Certains indices portent à croire que le Woodsia obtusa serait naturellement envahissant (Brown, 1964). Il est fort possible que les populations canadiennes de l’espèce soient limitées en grande partie par les conditions de sécheresse de leur habitat. Bryan et O’Kelley (1967) ont montré qu’un manque de calcium dans le substrat où croît le W. obtusa inhibe la formation d’archégones, d’anthéridies et de sporophytes, ce qui confirme que l’espèce a besoin d’un substrat riche en calcium.

Dispersion

En général, les fougères produisent une grande quantité de spores, qui sont de petite taille, si bien que la capacité de dispersion est rarement un facteur limitatif. Des études récentes (Wild, données inédites) révèlent qu’on peut trouver de grandes quantités de spores du Woodsia obtusa dans le sol (> 100 spores / 10 ml de sol) jusqu’à une distance relativement grande (50 m) des individus producteurs. Sachant que les spores de nombreuses espèces de fougères demeurent viables dans le sol pendant des années, il est raisonnable de penser qu’en principe, la capacité de dispersion n’est pas un facteur limitatif pour le W. obtusa.

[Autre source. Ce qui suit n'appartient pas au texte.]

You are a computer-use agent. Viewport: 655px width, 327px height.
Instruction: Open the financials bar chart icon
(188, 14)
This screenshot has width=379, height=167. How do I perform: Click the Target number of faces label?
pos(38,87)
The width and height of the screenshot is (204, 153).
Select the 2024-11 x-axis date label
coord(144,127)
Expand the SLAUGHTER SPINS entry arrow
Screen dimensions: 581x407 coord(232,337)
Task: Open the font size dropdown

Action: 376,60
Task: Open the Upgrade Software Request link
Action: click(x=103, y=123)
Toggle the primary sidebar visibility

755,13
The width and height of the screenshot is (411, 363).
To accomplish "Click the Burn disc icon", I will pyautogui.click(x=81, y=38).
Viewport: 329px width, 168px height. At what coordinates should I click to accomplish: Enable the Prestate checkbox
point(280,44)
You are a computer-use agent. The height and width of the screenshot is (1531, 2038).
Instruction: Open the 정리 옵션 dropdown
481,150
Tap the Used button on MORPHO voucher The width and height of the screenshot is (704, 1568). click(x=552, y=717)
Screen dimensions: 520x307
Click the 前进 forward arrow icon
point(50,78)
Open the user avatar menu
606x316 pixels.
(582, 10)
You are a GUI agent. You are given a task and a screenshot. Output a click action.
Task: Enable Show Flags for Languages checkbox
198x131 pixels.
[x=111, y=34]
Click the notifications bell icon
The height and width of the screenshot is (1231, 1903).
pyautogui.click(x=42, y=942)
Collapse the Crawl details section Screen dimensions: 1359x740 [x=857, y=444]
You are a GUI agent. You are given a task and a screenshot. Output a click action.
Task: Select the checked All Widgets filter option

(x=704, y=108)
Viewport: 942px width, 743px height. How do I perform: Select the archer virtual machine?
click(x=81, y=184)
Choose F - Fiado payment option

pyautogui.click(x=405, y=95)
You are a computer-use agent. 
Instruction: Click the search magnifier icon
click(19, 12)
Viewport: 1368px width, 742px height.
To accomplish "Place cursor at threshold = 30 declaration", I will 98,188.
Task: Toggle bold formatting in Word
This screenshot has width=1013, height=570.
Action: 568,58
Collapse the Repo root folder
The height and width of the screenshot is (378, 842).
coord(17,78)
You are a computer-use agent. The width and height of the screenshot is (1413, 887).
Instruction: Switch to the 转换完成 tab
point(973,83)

Cependant, il est possible que le milieu entourant les sites actuels de l’espèce ne puisse être colonisé par elle en raison d’un manque d’humidité.

Relations interspécifiques

La compétition interspécifique pourrait avoir une incidence sur les sporophytes comme sur les gamétophytes du Woodsia obtusa (Page, 1979). Toutefois, dans des milieux pauvres en espèces tels que les milieux à substrat calcaire où se trouvent les sites canadiens du W. obtusa, la compétition interspécifique a probablement une incidence négligeable. En fait, les données recueillies dans les sites canadiens révèlent que dans l’entourage immédiat du W. obtusa, la diversité et la couverture des espèces vasculaires et non vasculaires sont faibles (Wild, 2003; Wild et Gagnon, 2005).

Adaptabilité

Une expérience en cours (Wild, données inédites) a montré que les individus obtenus à partir de spores qui sont maintenus en serre pendant six mois, puis transplantés in situ, ont un taux de survie assez élevé (environ 30 p. 100 après 2 ans).